Saudi Match Point bears the hallmarks of a promising writer of thrillers and those of a novice novelist, in roughly equal measure. Drawing on years of experience overseas as a consultant, technician, foreign-aid worker and (self-admitted) government bureaucrat, author Paul Ulrich economically and effectively conveys the heady atmosphere and multicultural boiling pot of Saudi Arabia. He creates colorful characters whom the reader comes to care about, most especially a sheltered young woman whose plight, in a family that adheres to ultra-strict Wahabbi Muslim teachings, is heartbreaking. And he convincingly mixes real geopolitics into fictional situations.

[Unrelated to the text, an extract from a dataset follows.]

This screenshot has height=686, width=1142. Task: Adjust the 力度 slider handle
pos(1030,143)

Less convincing sometimes is the naïveté of some of the characters. Ahmad, a telecommunications worker whose beautiful sister becomes Nick’s love interest, decrypts a diplomatic email and wonders, “Was the U.S. government telling its citizens and the world one thing yet secretly pursuing a different agenda?” But the central character is the deliciously named Nick Hansen, a young China expert with the U.S. State Department, assigned to Saudi Arabia to gauge China’s attitudes towards American activities in the Saudi oil industry. That might not sound fascinating, but as a story engine Ulrich makes it work.

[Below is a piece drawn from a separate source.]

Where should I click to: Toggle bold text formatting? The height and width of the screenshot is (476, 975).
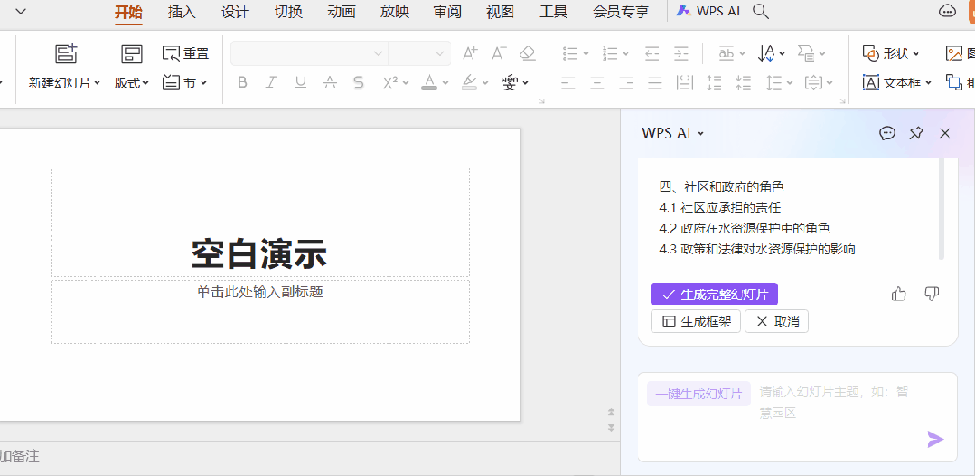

Nick isn’t very interesting, and the author seems to realize this, for he devotes the greater part of the narrative to the assortment of internationals who surround him – notably a globe-trotting ladies’ man from New Zealand, an intriguing Chinese agent, and two Saudi families, one relatively Westernized, the other highly traditional. Ulrich evokes the cruel repression of women in Wahhabi society and conveys the uneasy coexistence of Western interests and Islamist culture. Some plot elements – the conspiracy Nick stumbles upon, the gung-ho action ending – can seem a little unrealistic. But then, we wouldn’t want to be like Ahmad. In the geopolitics of oil, it seems almost anyone is capable of almost anything.
Ulrich’s promise as a suspense-thriller writer shows mainly in his authoritative sense of place and solid feel for character. The writing style needs smoothing, the plot relies too heavily on coincidence, and the prologue isn’t adequately explained at the end (unless I missed something). But I enjoyed the book, and I got a picture of how things are in an “exotic” foreign land. Not too shabby, especially for a first-time novelist tackling a very demanding genre.